En cualquier caso, la transformación de la mayoría de la propiedad forestal en propiedad privada parece haber fomentado esa concepción de “ajenidad” que caracteriza la percepción popular de la misma, y ello a pesar de la cada vez mayor sensibilidad en temas ecológicos y de conservación de la naturaleza, la cual, por otra parte y como acertadamente denuncia en su artículo el Doctor Laina Reaño, puede llegar a manifestarse de forma contraproducente cuando carece de la adecuada formación técnica y científica.
Se puede citar al respecto que en los años setenta del pasado siglo se difundió por los medios de comunicación entonces oficiales una aguda campaña para fomentar la concienciación de los ciudadanos en la prevención de los incendios forestales, bajo el lema “cuando un monte se quema, algo suyo se quema”. El genial humorista Perich satirizó el anuncio, añadiéndole la siguiente coletilla “…Señor Conde”. Esta festiva identificación de la propiedad de los bosques con la aristocracia respondía claramente a esa concepción popular, hoy en buena parte también vigente, para la cual el problema de la pérdida de masa forestal es algo ajeno y que en realidad afecta solo a ciertos sectores privilegiados de la población.
Invertir esta situación, y conseguir una mayor sensibilización de la opinión pública en esta cuestión tan de interés general, es la tarea que corresponde afrontar a nuestras instituciones y a la que responden las recientes medidas legislativas antes citadas.
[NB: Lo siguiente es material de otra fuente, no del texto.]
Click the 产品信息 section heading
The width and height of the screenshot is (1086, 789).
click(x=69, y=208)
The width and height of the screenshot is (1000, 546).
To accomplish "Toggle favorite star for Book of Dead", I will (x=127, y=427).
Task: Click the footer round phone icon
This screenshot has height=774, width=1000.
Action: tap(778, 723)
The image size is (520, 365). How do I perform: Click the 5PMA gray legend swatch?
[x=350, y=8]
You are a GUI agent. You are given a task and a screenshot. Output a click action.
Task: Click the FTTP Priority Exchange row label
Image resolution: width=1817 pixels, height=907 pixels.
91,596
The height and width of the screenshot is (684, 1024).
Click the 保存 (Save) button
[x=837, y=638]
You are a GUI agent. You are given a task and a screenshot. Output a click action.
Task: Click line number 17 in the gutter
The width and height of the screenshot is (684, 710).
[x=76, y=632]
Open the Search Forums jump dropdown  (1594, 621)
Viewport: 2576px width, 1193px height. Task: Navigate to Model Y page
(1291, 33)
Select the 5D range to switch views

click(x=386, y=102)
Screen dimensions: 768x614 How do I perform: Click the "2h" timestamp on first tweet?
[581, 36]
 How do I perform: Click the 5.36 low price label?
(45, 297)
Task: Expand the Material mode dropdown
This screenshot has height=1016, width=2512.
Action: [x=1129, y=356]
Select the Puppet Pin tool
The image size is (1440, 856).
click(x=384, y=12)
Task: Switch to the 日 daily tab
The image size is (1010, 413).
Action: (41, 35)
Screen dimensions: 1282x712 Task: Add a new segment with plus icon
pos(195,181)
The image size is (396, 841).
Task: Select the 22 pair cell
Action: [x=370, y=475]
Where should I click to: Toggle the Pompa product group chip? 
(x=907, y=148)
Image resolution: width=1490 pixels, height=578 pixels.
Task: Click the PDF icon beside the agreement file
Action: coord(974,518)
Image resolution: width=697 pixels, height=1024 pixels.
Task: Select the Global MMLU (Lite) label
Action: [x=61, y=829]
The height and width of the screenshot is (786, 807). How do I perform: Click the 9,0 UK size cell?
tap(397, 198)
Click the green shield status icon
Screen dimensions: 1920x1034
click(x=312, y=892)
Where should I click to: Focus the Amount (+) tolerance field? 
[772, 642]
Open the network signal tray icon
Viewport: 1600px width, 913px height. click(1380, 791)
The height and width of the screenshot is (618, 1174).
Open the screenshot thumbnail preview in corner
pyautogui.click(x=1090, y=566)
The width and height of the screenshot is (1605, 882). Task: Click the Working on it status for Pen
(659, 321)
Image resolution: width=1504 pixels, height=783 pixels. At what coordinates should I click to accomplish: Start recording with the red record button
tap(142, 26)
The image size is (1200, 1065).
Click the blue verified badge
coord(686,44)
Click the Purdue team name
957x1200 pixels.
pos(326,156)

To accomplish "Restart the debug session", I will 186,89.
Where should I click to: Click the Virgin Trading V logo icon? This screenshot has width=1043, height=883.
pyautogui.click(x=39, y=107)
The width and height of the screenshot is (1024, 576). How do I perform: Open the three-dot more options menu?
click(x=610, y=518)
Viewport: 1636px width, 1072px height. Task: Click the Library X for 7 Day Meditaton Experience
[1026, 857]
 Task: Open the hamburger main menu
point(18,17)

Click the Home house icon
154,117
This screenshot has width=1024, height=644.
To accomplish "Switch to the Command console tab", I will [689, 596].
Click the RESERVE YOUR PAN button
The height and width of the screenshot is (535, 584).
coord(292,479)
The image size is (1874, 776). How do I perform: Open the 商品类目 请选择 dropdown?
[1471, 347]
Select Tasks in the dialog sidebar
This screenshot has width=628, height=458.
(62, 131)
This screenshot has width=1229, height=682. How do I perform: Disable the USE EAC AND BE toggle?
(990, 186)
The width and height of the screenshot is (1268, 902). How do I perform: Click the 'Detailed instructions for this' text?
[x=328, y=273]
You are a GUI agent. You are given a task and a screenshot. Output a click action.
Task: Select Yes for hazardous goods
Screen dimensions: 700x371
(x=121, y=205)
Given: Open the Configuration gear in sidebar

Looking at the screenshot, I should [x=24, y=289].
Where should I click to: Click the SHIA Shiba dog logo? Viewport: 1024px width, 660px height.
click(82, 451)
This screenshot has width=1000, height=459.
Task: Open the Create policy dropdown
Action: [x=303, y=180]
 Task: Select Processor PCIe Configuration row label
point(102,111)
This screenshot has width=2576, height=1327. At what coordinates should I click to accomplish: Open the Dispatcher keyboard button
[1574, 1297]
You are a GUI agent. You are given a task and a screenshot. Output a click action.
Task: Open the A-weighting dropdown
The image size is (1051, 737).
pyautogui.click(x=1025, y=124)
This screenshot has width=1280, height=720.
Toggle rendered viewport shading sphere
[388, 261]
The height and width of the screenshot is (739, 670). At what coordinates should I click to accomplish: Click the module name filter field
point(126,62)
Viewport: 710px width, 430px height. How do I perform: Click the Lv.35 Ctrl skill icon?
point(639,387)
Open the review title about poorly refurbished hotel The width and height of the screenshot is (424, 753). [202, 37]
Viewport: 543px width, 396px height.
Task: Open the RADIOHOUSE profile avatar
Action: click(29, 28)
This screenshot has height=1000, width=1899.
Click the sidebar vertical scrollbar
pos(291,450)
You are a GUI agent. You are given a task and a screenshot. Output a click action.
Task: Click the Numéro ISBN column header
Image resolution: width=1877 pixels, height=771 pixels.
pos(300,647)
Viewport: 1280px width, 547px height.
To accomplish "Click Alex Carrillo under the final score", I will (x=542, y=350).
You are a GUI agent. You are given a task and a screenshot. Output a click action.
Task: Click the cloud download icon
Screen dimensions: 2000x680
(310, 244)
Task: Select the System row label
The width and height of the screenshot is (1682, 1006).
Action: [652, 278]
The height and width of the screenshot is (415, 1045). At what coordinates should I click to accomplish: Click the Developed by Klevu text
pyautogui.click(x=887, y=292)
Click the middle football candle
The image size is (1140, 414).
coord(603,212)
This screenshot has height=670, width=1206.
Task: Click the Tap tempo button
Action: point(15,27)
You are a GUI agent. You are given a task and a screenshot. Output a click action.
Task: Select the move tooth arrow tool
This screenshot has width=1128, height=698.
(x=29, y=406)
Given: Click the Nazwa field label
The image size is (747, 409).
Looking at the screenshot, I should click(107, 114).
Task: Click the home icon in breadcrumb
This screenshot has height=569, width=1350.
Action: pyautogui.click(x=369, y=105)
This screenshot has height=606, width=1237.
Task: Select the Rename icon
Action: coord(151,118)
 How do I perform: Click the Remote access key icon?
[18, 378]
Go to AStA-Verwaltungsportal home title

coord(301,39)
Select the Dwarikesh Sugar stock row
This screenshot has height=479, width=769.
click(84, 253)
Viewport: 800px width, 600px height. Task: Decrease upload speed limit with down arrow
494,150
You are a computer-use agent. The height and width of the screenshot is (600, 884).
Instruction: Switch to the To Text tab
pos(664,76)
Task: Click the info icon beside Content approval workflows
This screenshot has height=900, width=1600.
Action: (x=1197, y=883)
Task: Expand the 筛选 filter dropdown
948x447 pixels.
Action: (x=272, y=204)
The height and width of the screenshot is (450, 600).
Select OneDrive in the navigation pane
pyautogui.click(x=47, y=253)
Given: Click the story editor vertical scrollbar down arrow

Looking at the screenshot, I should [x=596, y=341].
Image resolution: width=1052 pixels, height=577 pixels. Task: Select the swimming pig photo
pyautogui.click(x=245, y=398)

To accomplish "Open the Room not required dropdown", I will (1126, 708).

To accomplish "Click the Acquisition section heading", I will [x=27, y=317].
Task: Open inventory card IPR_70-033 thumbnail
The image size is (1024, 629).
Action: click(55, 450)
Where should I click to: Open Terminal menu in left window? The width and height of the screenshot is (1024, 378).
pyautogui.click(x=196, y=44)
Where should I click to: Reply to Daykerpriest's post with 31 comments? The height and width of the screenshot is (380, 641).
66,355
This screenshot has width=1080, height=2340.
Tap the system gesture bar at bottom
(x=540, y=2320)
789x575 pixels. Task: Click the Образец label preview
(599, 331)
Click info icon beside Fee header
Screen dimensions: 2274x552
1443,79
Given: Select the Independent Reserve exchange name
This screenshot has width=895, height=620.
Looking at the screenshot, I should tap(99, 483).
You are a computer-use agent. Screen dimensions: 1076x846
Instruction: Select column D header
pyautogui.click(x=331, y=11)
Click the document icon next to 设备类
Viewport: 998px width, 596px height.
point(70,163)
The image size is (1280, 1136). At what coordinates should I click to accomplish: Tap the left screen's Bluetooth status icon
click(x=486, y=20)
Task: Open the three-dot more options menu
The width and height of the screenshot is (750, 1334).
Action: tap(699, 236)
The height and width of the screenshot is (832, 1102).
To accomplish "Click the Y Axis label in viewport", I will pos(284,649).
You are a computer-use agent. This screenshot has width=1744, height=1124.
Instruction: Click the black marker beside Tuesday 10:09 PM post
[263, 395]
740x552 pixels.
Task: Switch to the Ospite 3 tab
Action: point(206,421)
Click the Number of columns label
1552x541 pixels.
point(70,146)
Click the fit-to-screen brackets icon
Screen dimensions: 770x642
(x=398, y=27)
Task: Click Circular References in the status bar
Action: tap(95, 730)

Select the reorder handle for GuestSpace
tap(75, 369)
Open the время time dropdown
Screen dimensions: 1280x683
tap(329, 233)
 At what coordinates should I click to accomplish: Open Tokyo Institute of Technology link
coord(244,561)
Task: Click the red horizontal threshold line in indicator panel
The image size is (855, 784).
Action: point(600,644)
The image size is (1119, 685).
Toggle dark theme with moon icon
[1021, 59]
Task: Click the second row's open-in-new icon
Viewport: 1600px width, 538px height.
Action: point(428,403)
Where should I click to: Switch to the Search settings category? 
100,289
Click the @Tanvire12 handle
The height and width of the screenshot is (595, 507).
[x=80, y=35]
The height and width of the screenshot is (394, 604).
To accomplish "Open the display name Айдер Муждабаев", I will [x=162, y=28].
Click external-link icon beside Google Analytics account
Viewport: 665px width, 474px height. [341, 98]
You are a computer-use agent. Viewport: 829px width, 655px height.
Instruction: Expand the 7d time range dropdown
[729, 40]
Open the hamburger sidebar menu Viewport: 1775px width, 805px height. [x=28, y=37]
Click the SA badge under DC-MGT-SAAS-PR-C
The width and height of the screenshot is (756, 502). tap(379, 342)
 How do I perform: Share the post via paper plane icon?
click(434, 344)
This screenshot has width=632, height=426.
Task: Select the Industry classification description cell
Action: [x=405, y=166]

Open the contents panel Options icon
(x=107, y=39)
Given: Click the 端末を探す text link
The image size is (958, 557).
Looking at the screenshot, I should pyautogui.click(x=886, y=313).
Palabras clave: Incendios, Montes, Prevención de incendios.
Keywords: Fires, Mountains, Fire prevention.

Resumen

El pasado verano, las altas temperaturas volvieron a fustigar la superficie forestal de nuestra patria con la consabida ola de incendios. Es un fenómeno recurrente, que se produce año tras año, sin que las medidas de prevención dispuestas por las autoridades parezcan ser capaces de ponerle coto. Para tratar de analizar las razones de ese profundo desfase entre la opinión pública mayoritaria y el esfuerzo de los mecanismos legislativos y de la Administración, no estará de más profundizar un poco en torno a las razones históricas y sociológicas que acompañan este fenómeno.

Abstract

Last summer's high temperatures and its notorious wave of fires once again devastated Spain's forested areas. It is a recurring phenomenon which takes place year after year, and one which the preventive measures put in place by the authorities appear to be unable to prevent. It is useful to consider the historical and sociological reasons behind this phenomenon when examining the reasons for this major disparity between public opinion and the efforts of the legislative mechanisms and the government.